Kirchmeyer replied that she has heard many complaints that doctors are now afraid to prescribe. As she’s visited many medical groups around the state to talk about new rules for reporting and checking the state’s prescription database, CURES, she said, some of the meetings have been “very adversarial.”
“And usually when I bring up prescribing guidelines, I ask them, how many of you – I put up a slide — have actually seen these guidelines. And out of rooms with sometimes 120 physicians … we’ve had like six hands in the meeting room. We have to find a way to get physicians to read the information put out by the medical board,” she said. “Maybe we change regulations to give out continuing medical education credits to physicians for reading the board’s newsletters.”
Project has fans, too
Not everyone dislikes the Death Certificate Project.
Consumer advocates urged the board to be more aggressive.
In a letter to the board, Carmen Balber, executive director of Consumer Watchdog and Bridget Fogarty Gramme, JD, of the Center for Public Interest Law at the University of San Diego, said they “applaud the Project’s proactive approach to identifying and disciplining doctors who are contributing to the overdose crisis by overprescribing opioids and other highly addictive medications to California patients.
While the groups acknowledged that many of the overdose deaths now are not from prescription drugs but from illegally obtained opioids, it blamed negligent doctors for causing the problem. “Patients are turning to these street drugs after first getting hooked on prescription opioids obtained legally or otherwise from a doctor,” the letter said.
The consumer groups said they support efforts to “redraft letters seeking access to patients’ medical records so they are not unnecessarily alarmed about the quality of their own care.”
“Investigating deaths caused by prescription drug overdoses is the most direct way to identify doctors whose excessive prescribing may otherwise fly under the radar indefinitely,” it continued. “It is outrageous to suggest, as have some opponents of the program, that the Board is out of bounds for investigating the medical care provided by potentially dangerous doctors.
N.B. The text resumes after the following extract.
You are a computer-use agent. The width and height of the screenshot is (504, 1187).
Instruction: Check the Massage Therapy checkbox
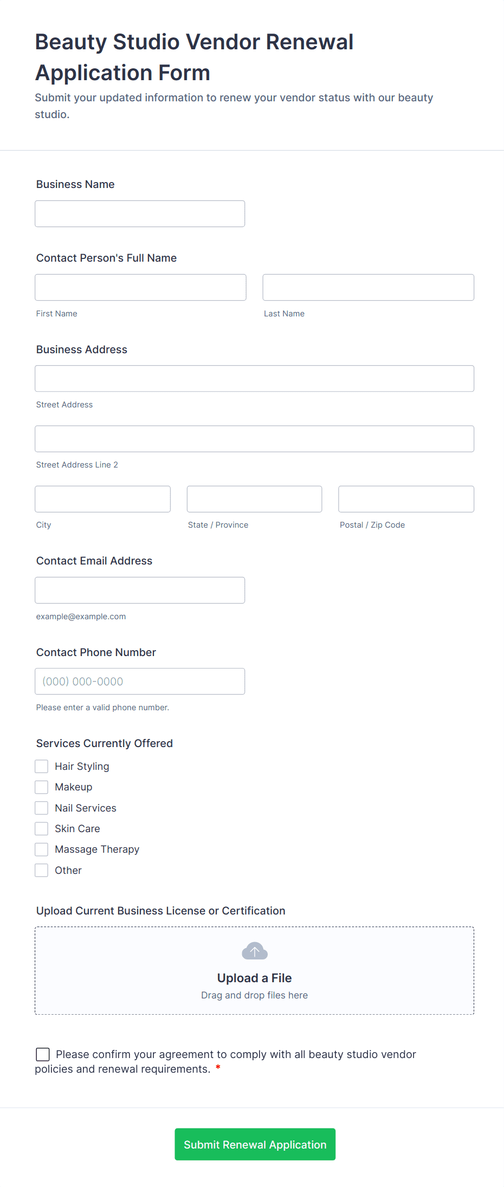(42, 849)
That is the board’s primary function.”
Board staff previously released the names of 23 physicians in California who faced accusations of negligent prescribing that stemmed from the project. But in the last two months, the board has repeatedly declined requests to name others. Nevertheless, a review of accusations filed in the first weeks of 2019 revealed 12 additional physicians accused of negligent prescribing practices, referencing patients who fatally overdosed in 2012 or 2013.
They include Muhammad Khalid Akbar, MD, of Clovis; Vorakiat Charuvastra, MD, of Los Angeles; Chandan Deep Singh Cheema, MD, of Roseville; A. Grant Kingsbury, MD, of San Diego; David Lawrence Kosh, MD, of Sacramento; Richard Andrew Lannon, MD, of San Francisco; Jonathan David Rand, MD, of Marina del Rey; Paul Jonathan Sackschewsky, MD, of Lodi; Saldegh Salmassi, MD, of Delano; Jennifer Ann Wilson, MD, of Napa; and Yanbing Zeng, MD, of Turlock.
An accusation against Vincent Paul Kater, MD, of San Diego, whose patient died of an apparent suicide by overdose in November 2013, was filed in February 2018 and he surrendered his license last November.